Requirements:
• a. According to the probability derivation, under what condition does $e$ become intercluster?
• b. Extract the part of the probability derivation starting with "Now, we have" and going on through "w(e)/D) = w(e)/D.".
• c. In the probability derivation, list every expression that directly follows an equals sign or a less-than-or-equal sign in the line that starts with "&= F(w(e), D)".

Document section:
--- --- ---

Now, we have that $e$ becomes intercluster and thus is in $E_{del}$ if and only if one of the endpoints is not in the ball, i.e. that $\tilde{D} < \max_{x \in \{u,v\}} \mathbf{dist}_{G[V \setminus \mathcal{X}]}(r, x)$. We obtain the following inequalities 
\begin{align*}
\mathbb{P}&[e \text{ is an intercluster edge} \;|\; \mathcal{E}] \\
    &= \mathbb{P}[\max_{x \in \{u,v\}} \mathbf{dist}_{G[V \setminus \mathcal{X}]}(r, x) \;|\; \mathcal{E}] \\
    &\leq \mathbb{P}[\tilde{D} < \min_{x \in \{u,v\}} \mathbf{dist}_{G[V \setminus \mathcal{X}]}(r, x) + w(e)  \;|\; \tilde{D} \geq \min_{x \in \{u,v\}} \mathbf{dist}_{G[V \setminus \mathcal{X}]}(r, x)] \\
    &= \mathbb{P}[\tilde{D} < w(e)] \\
	&= F(w(e), D) - F(0, D) = (1 - e^{-w(e)/D}) - (1 - e^{0}) = 1 - e^{-w(e)/D} \\ &\leq 1 - (1 - w(e)/D) = w(e)/D.

--- --- ---

Information provided:
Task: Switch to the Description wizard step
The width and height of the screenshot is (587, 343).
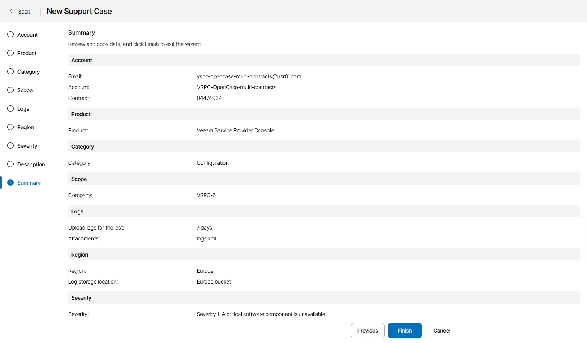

--- --- ---

Responses by task:
• a. When one of its endpoints is not in the ball.

• b.
Now, we have that $e$ becomes intercluster and thus is in $E_{del}$ if and only if one of the endpoints is not in the ball, i.e. that $\tilde{D} < \max_{x \in \{u,v\}} \mathbf{dist}_{G[V \setminus \mathcal{X}]}(r, x)$. We obtain the following inequalities 
\begin{align*}
\mathbb{P}&[e \text{ is an intercluster edge} \;|\; \mathcal{E}] \\
    &= \mathbb{P}[\max_{x \in \{u,v\}} \mathbf{dist}_{G[V \setminus \mathcal{X}]}(r, x) \;|\; \mathcal{E}] \\
    &\leq \mathbb{P}[\tilde{D} < \min_{x \in \{u,v\}} \mathbf{dist}_{G[V \setminus \mathcal{X}]}(r, x) + w(e)  \;|\; \tilde{D} \geq \min_{x \in \{u,v\}} \mathbf{dist}_{G[V \setminus \mathcal{X}]}(r, x)] \\
    &= \mathbb{P}[\tilde{D} < w(e)] \\
	&= F(w(e), D) - F(0, D) = (1 - e^{-w(e)/D}) - (1 - e^{0}) = 1 - e^{-w(e)/D} \\ &\leq 1 - (1 - w(e)/D) = w(e)/D.

• c.
F(w(e), D) - F(0, D)
(1 - e^{-w(e)/D}) - (1 - e^{0})
1 - e^{-w(e)/D}
1 - (1 - w(e)/D)
w(e)/D